Era uma época em que o nome de um indivíduo podia ser famoso e respeitado em toda a Europa sem que se tivesse uma ideia muito clara de como era seu rosto. A fotografia não tinha sido inventada. Nobres e reis eram conhecidos através de pinturas, desenhos e gravuras, que, como se sabe, nem sempre são unânimes em sua reconstrução de fisionomias, além de correrem o risco de ficarem rapidamente defasadas porque o indivíduo envelheceu, engordou, etc. Quantas pessoas, na Paris de Maria Antonieta, tinham visto de perto o rosto de Maria Antonieta? Há um interessante filme sobre Napoleão (“A Roupa Nova do Imperador”, de Alan Taylor, 2001) em que ele foge do exílio, retorna a Paris para reconquistar o trono, mas a conspiração que o ajudou é desmontada. Ele se vê sozinho, anônimo e sem dinheiro numa cidade onde ninguém o reconhece, e não adianta dizer que é Napoleão porque há centenas de malucos dizendo o mesmo.

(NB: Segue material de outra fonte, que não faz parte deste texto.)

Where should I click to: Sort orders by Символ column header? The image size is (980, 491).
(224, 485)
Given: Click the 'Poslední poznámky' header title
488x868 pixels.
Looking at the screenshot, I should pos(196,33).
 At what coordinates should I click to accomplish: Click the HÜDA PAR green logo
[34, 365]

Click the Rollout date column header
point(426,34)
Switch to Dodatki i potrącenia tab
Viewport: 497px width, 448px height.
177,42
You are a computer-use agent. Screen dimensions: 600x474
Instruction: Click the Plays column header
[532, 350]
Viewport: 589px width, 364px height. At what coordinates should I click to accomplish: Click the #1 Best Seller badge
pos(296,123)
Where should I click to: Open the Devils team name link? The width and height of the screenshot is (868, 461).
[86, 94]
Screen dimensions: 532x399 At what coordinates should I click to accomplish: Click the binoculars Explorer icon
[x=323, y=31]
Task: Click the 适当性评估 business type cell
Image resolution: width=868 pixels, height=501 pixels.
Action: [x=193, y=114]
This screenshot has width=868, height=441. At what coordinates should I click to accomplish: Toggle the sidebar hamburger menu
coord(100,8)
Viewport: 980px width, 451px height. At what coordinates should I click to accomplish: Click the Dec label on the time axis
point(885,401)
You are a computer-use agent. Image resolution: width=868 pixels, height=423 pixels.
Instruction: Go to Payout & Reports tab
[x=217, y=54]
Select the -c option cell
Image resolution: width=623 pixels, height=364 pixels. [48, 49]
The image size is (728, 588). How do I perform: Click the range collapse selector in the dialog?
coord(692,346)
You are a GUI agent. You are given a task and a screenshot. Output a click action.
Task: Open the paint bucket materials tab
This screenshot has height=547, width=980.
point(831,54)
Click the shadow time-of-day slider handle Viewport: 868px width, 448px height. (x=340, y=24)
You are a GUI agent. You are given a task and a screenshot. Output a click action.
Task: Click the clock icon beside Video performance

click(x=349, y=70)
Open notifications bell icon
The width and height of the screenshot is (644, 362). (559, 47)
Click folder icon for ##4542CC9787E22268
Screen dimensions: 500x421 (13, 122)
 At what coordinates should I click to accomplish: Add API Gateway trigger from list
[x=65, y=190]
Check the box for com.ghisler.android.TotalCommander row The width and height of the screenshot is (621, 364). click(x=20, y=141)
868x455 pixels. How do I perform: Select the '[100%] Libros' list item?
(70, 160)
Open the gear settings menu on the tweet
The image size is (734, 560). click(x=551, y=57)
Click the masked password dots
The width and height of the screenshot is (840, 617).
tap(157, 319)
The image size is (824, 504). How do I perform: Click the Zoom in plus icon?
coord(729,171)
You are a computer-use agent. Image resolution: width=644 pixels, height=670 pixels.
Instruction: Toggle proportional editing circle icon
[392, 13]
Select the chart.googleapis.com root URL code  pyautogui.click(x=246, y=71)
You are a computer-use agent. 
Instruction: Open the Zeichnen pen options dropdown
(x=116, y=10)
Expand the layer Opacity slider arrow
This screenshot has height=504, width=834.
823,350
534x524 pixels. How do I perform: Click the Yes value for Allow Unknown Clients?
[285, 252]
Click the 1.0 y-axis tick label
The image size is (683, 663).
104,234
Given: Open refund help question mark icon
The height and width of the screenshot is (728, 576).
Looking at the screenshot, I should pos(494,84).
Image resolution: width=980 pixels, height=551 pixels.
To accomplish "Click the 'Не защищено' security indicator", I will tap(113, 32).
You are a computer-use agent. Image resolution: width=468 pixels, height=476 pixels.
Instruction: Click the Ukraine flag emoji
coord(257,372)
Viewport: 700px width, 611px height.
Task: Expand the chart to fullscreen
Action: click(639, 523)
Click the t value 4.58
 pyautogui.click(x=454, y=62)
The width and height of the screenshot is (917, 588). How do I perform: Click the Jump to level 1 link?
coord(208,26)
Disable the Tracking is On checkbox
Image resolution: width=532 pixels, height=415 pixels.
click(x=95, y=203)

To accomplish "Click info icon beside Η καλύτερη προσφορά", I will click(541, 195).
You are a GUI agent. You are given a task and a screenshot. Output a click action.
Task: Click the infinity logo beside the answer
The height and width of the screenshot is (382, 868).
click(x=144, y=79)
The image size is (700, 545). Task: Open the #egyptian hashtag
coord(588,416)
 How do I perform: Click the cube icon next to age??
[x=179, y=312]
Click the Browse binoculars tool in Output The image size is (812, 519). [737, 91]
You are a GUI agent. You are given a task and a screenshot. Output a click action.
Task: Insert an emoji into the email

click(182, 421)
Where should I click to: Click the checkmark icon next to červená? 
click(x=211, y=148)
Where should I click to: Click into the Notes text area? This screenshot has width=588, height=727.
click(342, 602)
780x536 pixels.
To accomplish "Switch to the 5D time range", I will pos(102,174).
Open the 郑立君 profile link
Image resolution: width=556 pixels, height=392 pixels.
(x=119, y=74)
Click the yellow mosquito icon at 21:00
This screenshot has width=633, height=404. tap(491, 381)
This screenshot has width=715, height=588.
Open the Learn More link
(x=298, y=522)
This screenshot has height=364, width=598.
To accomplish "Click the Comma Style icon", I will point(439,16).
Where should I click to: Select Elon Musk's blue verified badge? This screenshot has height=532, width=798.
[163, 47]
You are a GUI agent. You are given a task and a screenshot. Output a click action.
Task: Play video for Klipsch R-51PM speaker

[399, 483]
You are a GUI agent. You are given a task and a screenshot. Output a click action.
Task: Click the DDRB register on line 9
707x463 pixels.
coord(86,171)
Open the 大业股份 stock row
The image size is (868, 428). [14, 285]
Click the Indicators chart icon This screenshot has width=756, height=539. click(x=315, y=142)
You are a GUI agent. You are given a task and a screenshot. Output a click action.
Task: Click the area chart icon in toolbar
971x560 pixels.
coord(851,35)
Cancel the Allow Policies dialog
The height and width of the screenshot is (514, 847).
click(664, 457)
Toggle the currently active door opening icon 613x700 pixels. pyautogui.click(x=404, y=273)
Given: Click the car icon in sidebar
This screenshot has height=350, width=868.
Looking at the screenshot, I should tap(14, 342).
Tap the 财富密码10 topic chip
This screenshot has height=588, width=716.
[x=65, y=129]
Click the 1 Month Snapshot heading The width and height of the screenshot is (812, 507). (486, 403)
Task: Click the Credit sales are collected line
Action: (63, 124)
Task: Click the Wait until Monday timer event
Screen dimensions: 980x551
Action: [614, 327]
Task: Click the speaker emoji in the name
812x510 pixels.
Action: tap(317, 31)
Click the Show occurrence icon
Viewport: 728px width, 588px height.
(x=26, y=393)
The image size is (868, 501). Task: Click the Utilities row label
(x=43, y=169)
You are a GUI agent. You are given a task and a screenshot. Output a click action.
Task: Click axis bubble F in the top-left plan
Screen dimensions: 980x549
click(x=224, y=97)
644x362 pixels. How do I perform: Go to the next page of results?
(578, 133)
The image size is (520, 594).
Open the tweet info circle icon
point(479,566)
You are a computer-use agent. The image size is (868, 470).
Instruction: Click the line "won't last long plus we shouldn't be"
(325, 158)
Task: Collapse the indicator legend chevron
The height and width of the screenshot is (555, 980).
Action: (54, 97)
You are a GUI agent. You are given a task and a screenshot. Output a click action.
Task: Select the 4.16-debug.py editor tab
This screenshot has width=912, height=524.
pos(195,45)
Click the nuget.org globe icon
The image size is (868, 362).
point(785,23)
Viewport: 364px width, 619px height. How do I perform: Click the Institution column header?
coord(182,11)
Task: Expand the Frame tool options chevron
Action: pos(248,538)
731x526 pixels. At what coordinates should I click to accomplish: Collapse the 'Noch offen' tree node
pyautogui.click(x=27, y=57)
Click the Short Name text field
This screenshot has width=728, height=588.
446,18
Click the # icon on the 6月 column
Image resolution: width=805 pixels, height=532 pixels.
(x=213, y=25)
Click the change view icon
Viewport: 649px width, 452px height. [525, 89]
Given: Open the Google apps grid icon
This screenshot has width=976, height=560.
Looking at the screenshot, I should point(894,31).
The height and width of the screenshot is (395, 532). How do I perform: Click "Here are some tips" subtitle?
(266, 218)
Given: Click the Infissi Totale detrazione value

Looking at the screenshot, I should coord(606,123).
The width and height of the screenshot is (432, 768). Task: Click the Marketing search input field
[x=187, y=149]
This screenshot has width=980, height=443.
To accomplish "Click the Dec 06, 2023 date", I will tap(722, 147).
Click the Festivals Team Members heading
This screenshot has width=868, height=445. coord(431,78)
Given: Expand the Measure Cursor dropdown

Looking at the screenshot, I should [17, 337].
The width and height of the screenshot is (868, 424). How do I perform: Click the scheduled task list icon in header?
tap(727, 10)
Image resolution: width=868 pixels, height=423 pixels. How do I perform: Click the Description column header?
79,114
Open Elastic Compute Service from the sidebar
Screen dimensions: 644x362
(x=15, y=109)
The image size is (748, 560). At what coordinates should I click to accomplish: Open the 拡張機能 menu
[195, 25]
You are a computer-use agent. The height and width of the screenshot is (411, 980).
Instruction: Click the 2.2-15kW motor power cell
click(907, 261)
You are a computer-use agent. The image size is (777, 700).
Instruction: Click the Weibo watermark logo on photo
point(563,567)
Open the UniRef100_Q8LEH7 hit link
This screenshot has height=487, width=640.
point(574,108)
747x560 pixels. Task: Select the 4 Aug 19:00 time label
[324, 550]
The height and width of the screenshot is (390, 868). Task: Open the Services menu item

No conto “A Liga dos Cabeças Vermelhas” (1891), Sherlock Holmes a certa altura encontra-se frente a frente com John Clay, um bandido que ele classifica como “o quarto homem mais esperto de Londres”. Críticos perguntaram: esse homem tão esperto não saberia que aparência tinha Sherlock Holmes? Talvez sim, talvez não, mas essa é uma questão que hoje, 120 anos depois, em plena ditadura da imagem, se coloca de outra forma. No tempo de Jesus Cristo, se alguém chegasse numa cidade da Judéia dizendo ser o próprio ia ter que fazer um ou dois milagres para convencer os relutantes.
Duvido que durante a vida de Jesus (mesmo durante os seus três anos de militância intensa, até a crucificação) tenham circulado desenhos ou pinturas com a representação do seu rosto. O que se tinha eram descrições e comparações verbais, imprecisas como sempre, e não era uma tarefa fácil a qualquer sujeito convencer os outros de sua própria identidade.